Lucy liked to sleep in the short, dark hallway between the den and our bedroom. Inevitably, you’d come out of the bedroom into the hallway and catch Lucy on your foot, scooping her into an airborne punt into the den. She’d land with a soft thud, get up and look at you reproachfully, as if to say, “I don’t know why you have to do that to me.” If you sat in the den with your legs crossed, she would insert herself under your lifted foot, so you ended up petting her with your foot whether you wanted to or not.
When we’d had Lucy for about a year, we got an Australian Shepherd puppy named Daisy. Daisy was about Lucy’s size when we got her at 11 weeks, but she grew rapidly. Lucy and Daisy enjoyed “fighting” with each other. Ever respectful of Lucy as her elder, as she grew taller, Daisy took to lying down during their fights, so Lucy could stand over her and be “tall.”
Lucy was fearless — she never met a dog she couldn’t beat.
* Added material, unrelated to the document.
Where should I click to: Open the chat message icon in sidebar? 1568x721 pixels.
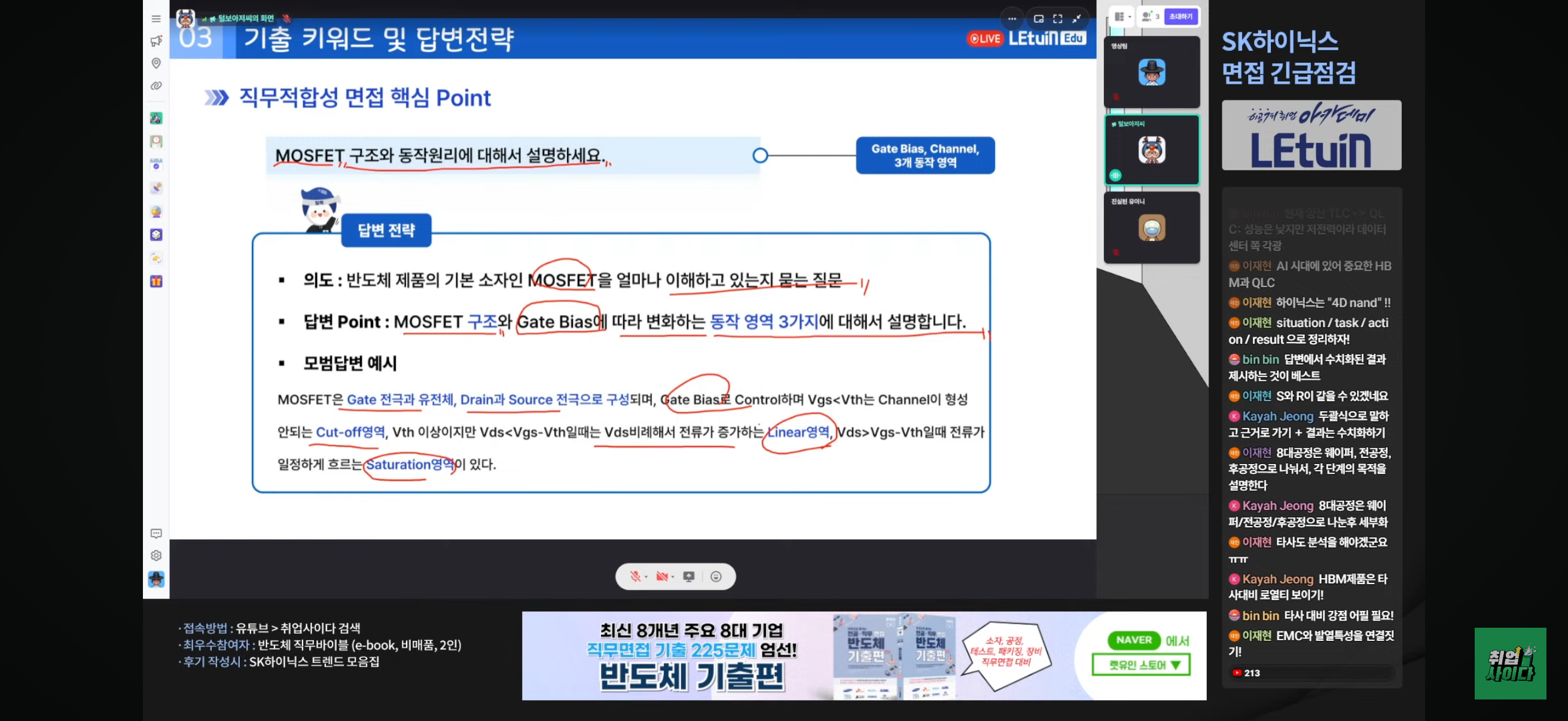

She once made a full grown Chowchow turn tail and run, just with her bark. The kids and I went to a life-sized dinosaur exhibit that had a Tyrannosaurus Rex next to a small dinosaur of some sort about 18 inches high. Meredith turned to me and said, “Mama, Lucy’s like that little bitty dinosaur, but she thinks she’s a Trannosaurus Rex!” After that, we always saw Lucy and Daisy’s fights as “Tyrannosaurus vs. dog.”
One time Lucy ran off, and we just could not find her. We put up signs all around the neighborhood; after she had bee missing about four hours, I got a phone call from a lady who worked in a gift shop. Lucy had crossed a four-lane highway, gone into the shopping center, and visited all up and down the row. The woman who called us worked in the tenth store down.
We couldn’t have a fenced yard, so we put in an invisible fence. Daisy figured out the little flags and the shock that you got if you went too close to them pretty quickly. Lucy, on the other hand, would go into the “shock zone,” then roll over on her back and squirm and moan. She’d lie there, being shocked, until you went out and got her. No amount of showing her how the shocks came and went did any good. Eventually, we took off their shock collars and gave up. Daisy didn’t want to go anywhere we weren’t, and Lucy was incorrigible.